Intercambiaron opiniones pesimistas, casi desesperadas, pero con tono alegre. Algunos ya le habían sacado todo el jugo a la vida y estaban en esa edad en que uno contempla a los jóvenes y se dice: «¡Que se las apañen!» Otros enumeraban mentalmente todas las páginas escritas y todos los discursos pronunciados que podrían servirles ante el nuevo régimen (y como todos habían deplorado, en mayor o menor medida, que Francia estuviera perdiendo el sentido de la grandeza y la ambición, por ese lado estaban tranquilos). Los políticos, un poco más inquietos porque algunos corrían un serio peligro, meditaban nuevas alianzas. El dramaturgo y Corte hablaban de sus respectivas obras y se olvidaban del mundo.

28

Los Michaud no llegaron a Tours. Una explosión había destruido las vías férreas. El tren se detuvo. Los refugiados tuvieron que volver a las carreteras, que ahora debían compartir con las columnas alemanas. Les ordenaron regresar.

A su llegada, los Michaud encontraron París medio desierto. Se dirigieron a casa a pie. Habían estado fuera quince días, pero, como cuando uno vuelve de un largo viaje espera encontrarlo todo cambiado, avanzaban por aquellas calles intactas y no daban crédito a sus ojos: todo seguía en su sitio.

Un sol mortecino iluminaba las casas, que tenían los postigos cerrados como el día en que se habían marchado; una súbita ola de calor había secado las hojas de los plátanos, que nadie barría y que crujían bajo sus cansados pies. Las tiendas de alimentación parecían todas cerradas.

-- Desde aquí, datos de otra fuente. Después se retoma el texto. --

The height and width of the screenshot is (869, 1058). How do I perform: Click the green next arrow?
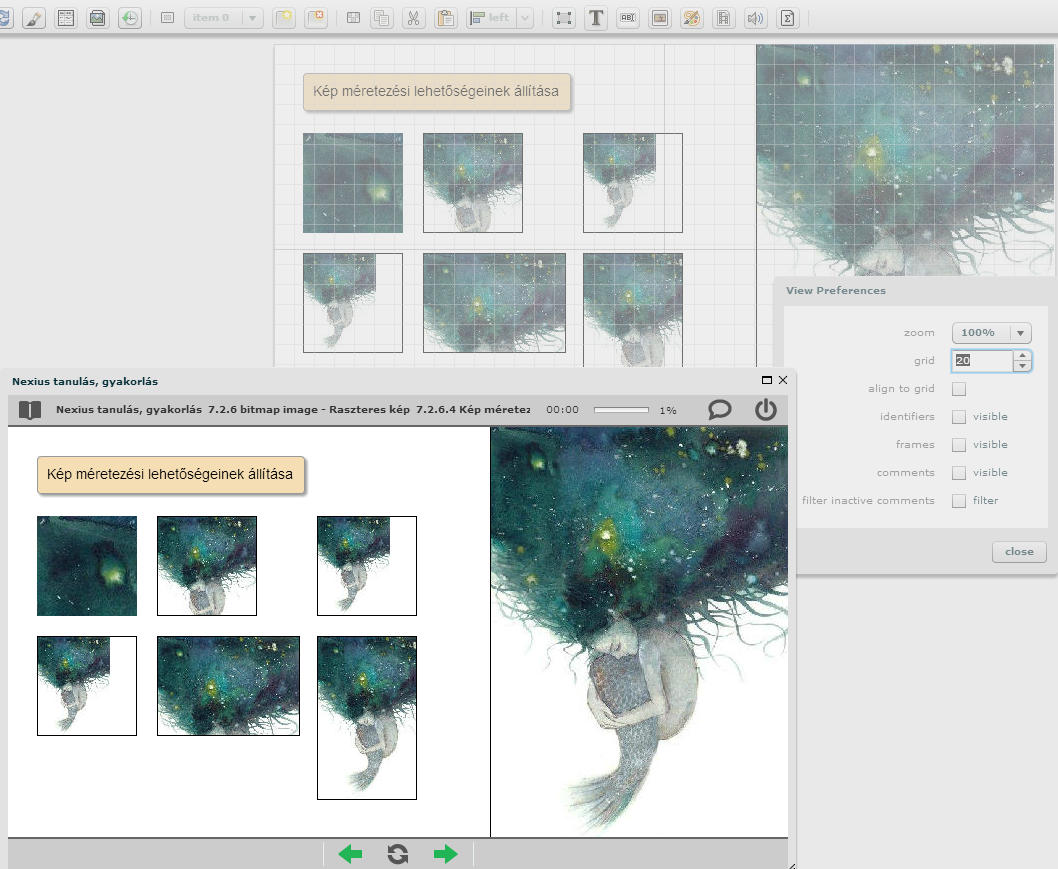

Había momentos en que la desolación era abrumadora; París semejaba una ciudad diezmada por la peste; sin embargo, en el instante en que uno murmuraba con el corazón encogido «Todo el mundo se ha marchado o ha muerto», se daba de bruces con una mujercilla muy arreglada y pintada, o bien, como les ocurrió a los Michaud, entre una carnicería y una panadería cerradas, veía una peluquería en la que una clienta se hacía la permanente. Era la de la señora Michaud, que entró a saludar. El peluquero se acercó a la puerta, seguido por su ayudante, su mujer y la clienta.

– ¿Cómo les ha ido? -le preguntaron.

– Ya ven… -respondió la señora Michaud mostrando las desnudas pantorrillas, la falda desgarrada y la cara sucia de sudor y polvo-. ¿Y mi casa? -preguntó angustiada.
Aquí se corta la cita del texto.